Although our consumer habits are improving, most of our daily routine is happening online at the moment so it’s not surprising that our energy bills are going up.
Breaking up with fast fashion
Fashion is one of the biggest industries with the lowest sustainability factor. It produces 20% of global wastewater and 10% of global carbon emissions. However, throw it away culture is out and outﬁt repeating is in! With social occasions at an all-time low, loungewear and pyjamas have taken centre stage. Demand for fashion has slowed and with physical shops closed, consumers are less tempted by window shopping. This period of time has actually allowed for reﬂection and spending more time at home has forced many of us to de-clutter and question “do I really need another pair of jeans?”.
Vogue highlighted the crazy and frankly, unnecessary statistics of the fashion industry: “the fashion industry produces 100 billion garments, and we buy roughly 80 billion. The remaining 20 billion are burned, shredded, or buried”. Although thrift shopping was beginning to take oﬀ, the pandemic put a stop to in-person second-hand shopping. That’s where technology wins again with the likes of Depop and eBay, making it easy to thrift from our home.
Not only do consumers simply not need any new clothes, but they’re also beginning to consciously acknowledge that being kind to the planet is more important. According to Helen Dickinson, chief executive of the British Retail Consortium, “COVID-19 has led to 2020 being the worst year on record for retail sales growth”. The Standard further revealed that total retail sales fell 0.3% in 2020 compared to 2019. Of course, the closure of physical shops has impacted the statistics as 80% of transactions in the fashion industry happen in store, but consumer attitude has a prevalent role to play.

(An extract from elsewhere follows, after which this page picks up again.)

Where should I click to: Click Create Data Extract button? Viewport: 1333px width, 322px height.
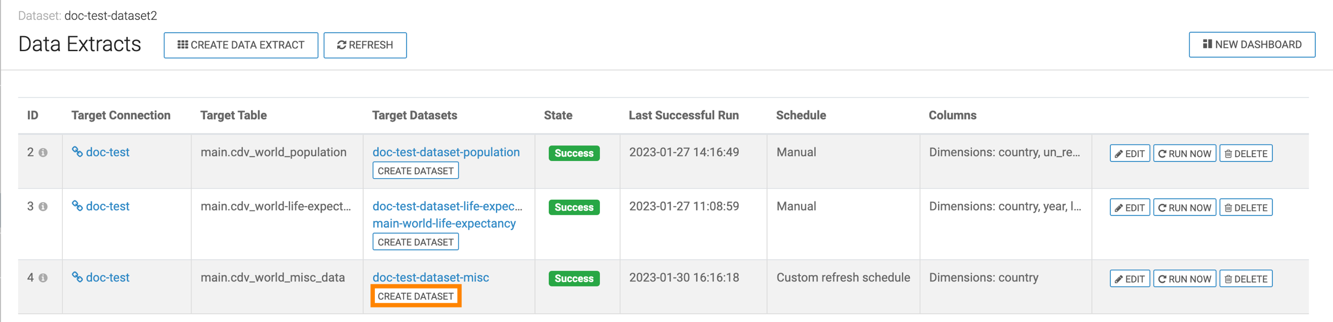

The pandemic also highlighted the unethical working conditions of many mainstream brands. The ethical awakening led many consumers to boycott their previously favourite brands. For example, billions of orders from Bangladeshi supplies were cancelled and 72.4% of suppliers said they were “unable to provide their workers with some income when furloughed, and 80.4% said they were unable to provide severance pay when order cancelations resulted in worker dismissals” according to Elle. Consumers were outraged and the reality of their wardrobe struck. Therefore, consumer attitude has changed from one of retail therapy to the preference of essential items to both survive, and improve wellbeing in this crazy time we ﬁnd ourselves in.
Are these changes the new norm?
Although consumers have become more ethical during lockdown, whether these changes become the new norm is yet to be revealed. But Karine Trinquetel from Kantar’s sustainable transformation unit believes they will. She told the BBC, “people’s views on sustainability have become reinforced, even accelerated. We are at a tipping point. All around the world, people are expressing an appetite for change.”